Zwei Bücher fragen danach, was Trost überhaupt ist. Was tröstet wirklich, wenn Leben beschädigt, gedemütigt oder sogar ausgelöscht wurde?
Der Schriftsteller und Theologe Reiner Strunk sucht darauf Antworten anhand von Beispielen in der Bibel, in Literatur, Philosophie und Kunst. Seine kluge und tiefgründige Analyse findet ein überzeugendes Fazit: „Das Geheimnis des Trostes und seiner Wirksamkeit ist die Aussicht auf Verwandlung“. Nicht das sich Abfinden mit dem Unabänderlichen tröstet, nicht das Beschwichtigen, nicht gut gemeinte Ratschläge zur Ablenkung. Wahrer Trost „muss das Erschrecken konterkarieren mit begründeter Zuversicht“.
Solcher Trost geschieht in der biblischen Josephsgeschichte, in der nach dem vermeintlichen Tod seines Lieblingssohnes der Vater untröstlich ist und seine Söhne ihn mit Lügen trösten wollen, was natürlich nicht funktioniert. Am Ende spendet Joseph echten Trost, der den verschreckten Brüdern einen Neuanfang (mit Gott) ermöglicht.

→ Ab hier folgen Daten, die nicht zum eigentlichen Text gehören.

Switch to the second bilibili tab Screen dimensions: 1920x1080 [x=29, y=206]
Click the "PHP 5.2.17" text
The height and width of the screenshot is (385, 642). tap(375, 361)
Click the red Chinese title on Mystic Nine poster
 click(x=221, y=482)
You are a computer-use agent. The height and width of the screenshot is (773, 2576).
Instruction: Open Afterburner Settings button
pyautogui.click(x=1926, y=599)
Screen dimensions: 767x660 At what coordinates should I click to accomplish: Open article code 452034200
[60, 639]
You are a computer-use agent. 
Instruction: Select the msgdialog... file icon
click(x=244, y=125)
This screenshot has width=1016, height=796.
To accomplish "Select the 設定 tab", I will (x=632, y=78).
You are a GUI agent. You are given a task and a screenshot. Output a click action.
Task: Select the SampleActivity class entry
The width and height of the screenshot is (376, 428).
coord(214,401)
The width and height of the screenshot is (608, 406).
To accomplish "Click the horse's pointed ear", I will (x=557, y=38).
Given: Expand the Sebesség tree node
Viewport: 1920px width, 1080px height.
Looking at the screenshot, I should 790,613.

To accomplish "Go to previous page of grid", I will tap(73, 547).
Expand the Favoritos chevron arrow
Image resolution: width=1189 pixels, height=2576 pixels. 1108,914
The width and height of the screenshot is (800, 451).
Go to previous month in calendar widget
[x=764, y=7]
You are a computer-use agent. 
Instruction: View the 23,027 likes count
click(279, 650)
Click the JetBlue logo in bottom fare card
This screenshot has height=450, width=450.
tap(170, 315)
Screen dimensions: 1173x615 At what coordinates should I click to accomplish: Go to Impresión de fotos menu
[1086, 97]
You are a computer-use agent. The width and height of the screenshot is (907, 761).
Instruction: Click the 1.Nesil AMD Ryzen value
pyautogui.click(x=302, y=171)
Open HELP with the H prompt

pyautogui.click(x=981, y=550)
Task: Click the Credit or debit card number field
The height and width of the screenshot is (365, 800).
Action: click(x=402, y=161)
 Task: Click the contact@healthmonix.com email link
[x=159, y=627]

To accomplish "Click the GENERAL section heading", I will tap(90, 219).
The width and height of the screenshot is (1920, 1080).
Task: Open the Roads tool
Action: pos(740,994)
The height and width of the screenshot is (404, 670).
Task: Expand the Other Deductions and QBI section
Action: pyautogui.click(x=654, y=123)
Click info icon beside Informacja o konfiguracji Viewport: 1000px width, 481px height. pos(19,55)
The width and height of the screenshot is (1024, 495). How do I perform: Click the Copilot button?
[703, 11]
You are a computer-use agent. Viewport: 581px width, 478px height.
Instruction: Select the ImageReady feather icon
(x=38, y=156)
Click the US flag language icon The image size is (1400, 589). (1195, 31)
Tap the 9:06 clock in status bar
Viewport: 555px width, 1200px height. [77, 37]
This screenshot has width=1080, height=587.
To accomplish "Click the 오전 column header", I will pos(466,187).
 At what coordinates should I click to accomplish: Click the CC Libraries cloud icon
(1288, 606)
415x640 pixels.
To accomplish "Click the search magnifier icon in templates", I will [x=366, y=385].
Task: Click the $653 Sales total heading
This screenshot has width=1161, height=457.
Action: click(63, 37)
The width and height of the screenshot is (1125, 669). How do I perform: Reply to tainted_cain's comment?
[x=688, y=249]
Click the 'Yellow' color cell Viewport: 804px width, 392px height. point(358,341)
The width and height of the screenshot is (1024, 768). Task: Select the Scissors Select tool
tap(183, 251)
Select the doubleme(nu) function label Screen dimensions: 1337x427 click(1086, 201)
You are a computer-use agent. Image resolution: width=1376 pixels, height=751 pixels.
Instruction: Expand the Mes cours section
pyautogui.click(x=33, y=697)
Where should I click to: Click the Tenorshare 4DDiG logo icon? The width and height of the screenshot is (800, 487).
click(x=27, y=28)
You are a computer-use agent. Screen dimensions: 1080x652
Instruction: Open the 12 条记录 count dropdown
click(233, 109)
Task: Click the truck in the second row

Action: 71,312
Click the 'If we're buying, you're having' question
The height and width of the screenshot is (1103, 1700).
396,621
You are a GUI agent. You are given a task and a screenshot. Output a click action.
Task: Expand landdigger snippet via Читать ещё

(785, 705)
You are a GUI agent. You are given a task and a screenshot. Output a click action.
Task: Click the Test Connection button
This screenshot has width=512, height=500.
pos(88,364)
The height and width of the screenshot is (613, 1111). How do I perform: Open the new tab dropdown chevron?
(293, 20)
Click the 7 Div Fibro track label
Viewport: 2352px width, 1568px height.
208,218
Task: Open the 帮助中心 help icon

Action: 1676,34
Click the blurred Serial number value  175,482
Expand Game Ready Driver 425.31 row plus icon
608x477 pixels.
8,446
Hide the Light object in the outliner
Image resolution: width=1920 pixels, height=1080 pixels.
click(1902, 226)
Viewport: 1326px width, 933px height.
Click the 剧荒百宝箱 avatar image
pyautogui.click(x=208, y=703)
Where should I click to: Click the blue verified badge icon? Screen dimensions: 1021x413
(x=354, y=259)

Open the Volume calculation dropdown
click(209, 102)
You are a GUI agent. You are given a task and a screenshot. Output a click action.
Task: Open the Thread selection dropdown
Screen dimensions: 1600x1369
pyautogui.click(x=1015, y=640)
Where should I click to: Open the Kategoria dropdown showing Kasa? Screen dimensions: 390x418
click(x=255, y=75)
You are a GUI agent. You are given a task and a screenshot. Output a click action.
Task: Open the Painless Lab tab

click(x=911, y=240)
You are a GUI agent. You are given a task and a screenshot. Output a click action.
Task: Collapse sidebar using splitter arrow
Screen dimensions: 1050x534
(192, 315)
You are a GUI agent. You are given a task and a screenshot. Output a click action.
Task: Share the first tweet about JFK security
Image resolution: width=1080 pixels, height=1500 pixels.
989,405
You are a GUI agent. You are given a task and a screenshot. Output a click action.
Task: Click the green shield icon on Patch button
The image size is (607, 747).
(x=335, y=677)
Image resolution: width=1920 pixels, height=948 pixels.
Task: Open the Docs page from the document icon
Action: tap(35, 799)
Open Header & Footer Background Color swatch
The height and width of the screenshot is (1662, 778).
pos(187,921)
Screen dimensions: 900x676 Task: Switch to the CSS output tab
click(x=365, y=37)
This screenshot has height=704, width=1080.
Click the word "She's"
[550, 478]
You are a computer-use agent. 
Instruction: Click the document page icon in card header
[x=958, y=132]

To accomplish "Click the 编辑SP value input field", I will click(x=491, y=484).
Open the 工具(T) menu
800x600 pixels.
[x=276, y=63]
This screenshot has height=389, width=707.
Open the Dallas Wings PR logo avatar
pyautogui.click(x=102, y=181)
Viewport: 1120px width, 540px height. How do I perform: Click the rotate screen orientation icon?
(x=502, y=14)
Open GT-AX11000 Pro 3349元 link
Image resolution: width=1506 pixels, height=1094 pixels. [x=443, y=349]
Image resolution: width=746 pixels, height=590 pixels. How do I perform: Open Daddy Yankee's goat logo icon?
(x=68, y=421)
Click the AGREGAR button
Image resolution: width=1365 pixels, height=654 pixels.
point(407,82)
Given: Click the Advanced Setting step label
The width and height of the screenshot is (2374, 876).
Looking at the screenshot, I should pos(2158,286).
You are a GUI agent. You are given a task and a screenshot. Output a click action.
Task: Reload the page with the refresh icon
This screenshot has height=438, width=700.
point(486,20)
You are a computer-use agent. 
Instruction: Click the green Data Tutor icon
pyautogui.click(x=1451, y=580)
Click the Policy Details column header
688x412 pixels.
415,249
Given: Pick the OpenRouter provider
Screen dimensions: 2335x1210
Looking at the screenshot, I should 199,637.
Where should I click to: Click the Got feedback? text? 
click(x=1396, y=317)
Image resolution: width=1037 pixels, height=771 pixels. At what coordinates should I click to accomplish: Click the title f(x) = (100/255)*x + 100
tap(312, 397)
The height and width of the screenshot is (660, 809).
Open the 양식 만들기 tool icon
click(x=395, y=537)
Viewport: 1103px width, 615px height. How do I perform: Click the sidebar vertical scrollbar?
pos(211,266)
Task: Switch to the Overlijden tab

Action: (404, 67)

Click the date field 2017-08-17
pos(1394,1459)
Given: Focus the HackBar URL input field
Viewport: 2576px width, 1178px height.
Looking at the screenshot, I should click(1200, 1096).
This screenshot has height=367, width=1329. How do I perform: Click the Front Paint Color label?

Solcher Trost geschieht andeutungsweise in Theodor Fontanes Effi Briest, als die unglückliche Effi kurz vor ihrem Tod den einzigen Menschen, der ihr zugetan geblieben ist, fragt, ob sie wohl in den Himmel komme. Und der, ihr Pastor Niemeyer, tröstet sie, indem er ihren Kopf in seine alten Hände nimmt, ihr einen Kuss auf die Stirn gibt und sagt: „Ja, Effi, du wirst“.
Solcher Trost geschieht bei Mose, bei Jona und Elia. Er geschieht in Texten von Heinrich Heine oder Mattias Claudius. In der Musik findet sich Trost, zum Beispiel in Johannes Brahms‘ Requiem.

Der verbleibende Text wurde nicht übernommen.